Manufacturers have shaped technological innovation and growth since the Industrial Revolution in the U.S. With the rise of the digital shelf, however, some well-established brand manufacturers have resisted change — opting instead to do things the way they’ve always been done.
Commerce is changing, and Symmons Industries, which was founded in 1939, understands the need to embrace the evolving landscape.
Symmons Industries manufactures both residential and commercial plumbing products, including premium showerheads, faucets, and valve bodies. Its products can be found in luxury hotels, including the Aulani Disney Resort and Spa in Ko Olina, Hawaii, and The Liberty Hotel in Boston, Massachusetts, as well as in homes, hospitals, and other facilities across the U.S. Its products are sold in stores nationwide and through online retailers, including Amazon, The Home Depot, or Lowe’s.

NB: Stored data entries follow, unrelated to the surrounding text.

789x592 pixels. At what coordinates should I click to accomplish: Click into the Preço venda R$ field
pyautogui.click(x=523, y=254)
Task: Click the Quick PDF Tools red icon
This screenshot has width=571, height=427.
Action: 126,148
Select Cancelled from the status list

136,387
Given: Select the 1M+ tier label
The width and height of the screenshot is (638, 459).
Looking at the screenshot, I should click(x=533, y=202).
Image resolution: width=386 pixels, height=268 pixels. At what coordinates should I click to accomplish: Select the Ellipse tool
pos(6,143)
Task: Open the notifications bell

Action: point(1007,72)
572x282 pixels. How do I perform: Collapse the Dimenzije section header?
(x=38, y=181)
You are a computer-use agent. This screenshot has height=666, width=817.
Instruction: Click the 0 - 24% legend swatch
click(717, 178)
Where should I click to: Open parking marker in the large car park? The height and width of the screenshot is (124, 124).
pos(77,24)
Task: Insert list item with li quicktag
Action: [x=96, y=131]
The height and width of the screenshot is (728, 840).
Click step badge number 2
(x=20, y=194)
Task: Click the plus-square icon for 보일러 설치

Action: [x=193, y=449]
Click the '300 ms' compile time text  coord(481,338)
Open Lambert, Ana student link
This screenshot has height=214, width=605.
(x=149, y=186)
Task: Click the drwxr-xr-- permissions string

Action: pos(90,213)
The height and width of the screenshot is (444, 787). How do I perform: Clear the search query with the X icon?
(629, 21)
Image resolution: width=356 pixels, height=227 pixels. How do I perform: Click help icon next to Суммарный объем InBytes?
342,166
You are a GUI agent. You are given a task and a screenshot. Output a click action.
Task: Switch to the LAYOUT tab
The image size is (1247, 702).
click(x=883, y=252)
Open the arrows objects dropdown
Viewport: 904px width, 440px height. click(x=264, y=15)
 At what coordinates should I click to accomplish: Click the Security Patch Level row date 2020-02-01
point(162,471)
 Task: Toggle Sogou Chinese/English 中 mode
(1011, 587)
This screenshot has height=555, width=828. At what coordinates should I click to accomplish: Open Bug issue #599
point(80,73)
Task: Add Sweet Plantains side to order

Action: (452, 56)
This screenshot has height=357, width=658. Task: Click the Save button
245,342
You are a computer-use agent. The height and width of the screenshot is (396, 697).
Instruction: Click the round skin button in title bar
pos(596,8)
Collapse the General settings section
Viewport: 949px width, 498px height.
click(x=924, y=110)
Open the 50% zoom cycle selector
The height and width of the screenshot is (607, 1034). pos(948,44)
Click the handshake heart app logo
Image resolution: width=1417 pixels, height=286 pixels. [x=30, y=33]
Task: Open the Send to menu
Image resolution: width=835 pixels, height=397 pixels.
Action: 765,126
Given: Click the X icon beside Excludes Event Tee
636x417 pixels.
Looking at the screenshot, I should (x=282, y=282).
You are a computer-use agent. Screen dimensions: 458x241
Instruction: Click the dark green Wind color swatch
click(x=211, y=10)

Tessa McIntosh, ecommerce data coordinator, and Tom Kahana, director of marketing, operations, and analytics, lead the Symmons ecommerce team in this digital transformation.
Source: Symmons Industries
Symmons is committed to digital transformation but believes the process requires a cultural shift. Some business-to-consumer (B2C) contacts, such as plumbers, may prefer in-store shopping to buying products online through Amazon, The Home Depot, or Lowe’s. Some business-to-business (B2B) contacts, such as distributors, may prefer a physical price book to an online portal.
“People have done things a certain way for a really long time,” Kahana said. “This is unfamiliar territory for a lot of people, and it's daunting and scary for them to jump into this new age of technology and change.”
Kahana believes the most effective strategy for winning support with change-resistant parties is bringing them into the process.
“Let them understand why we’re doing what we’re doing,” Kahana said. “Walk through the benefits. Understand there may be questions or some resistance. Partner with them on making these adjustments and changes.”
Building cross-functional internal teams also improves the customer experience overall. How? Many internal departments are required to bring new initiatives, such as same-day shipping, to life. Effective change management allowed Symmons to build momentum across departments.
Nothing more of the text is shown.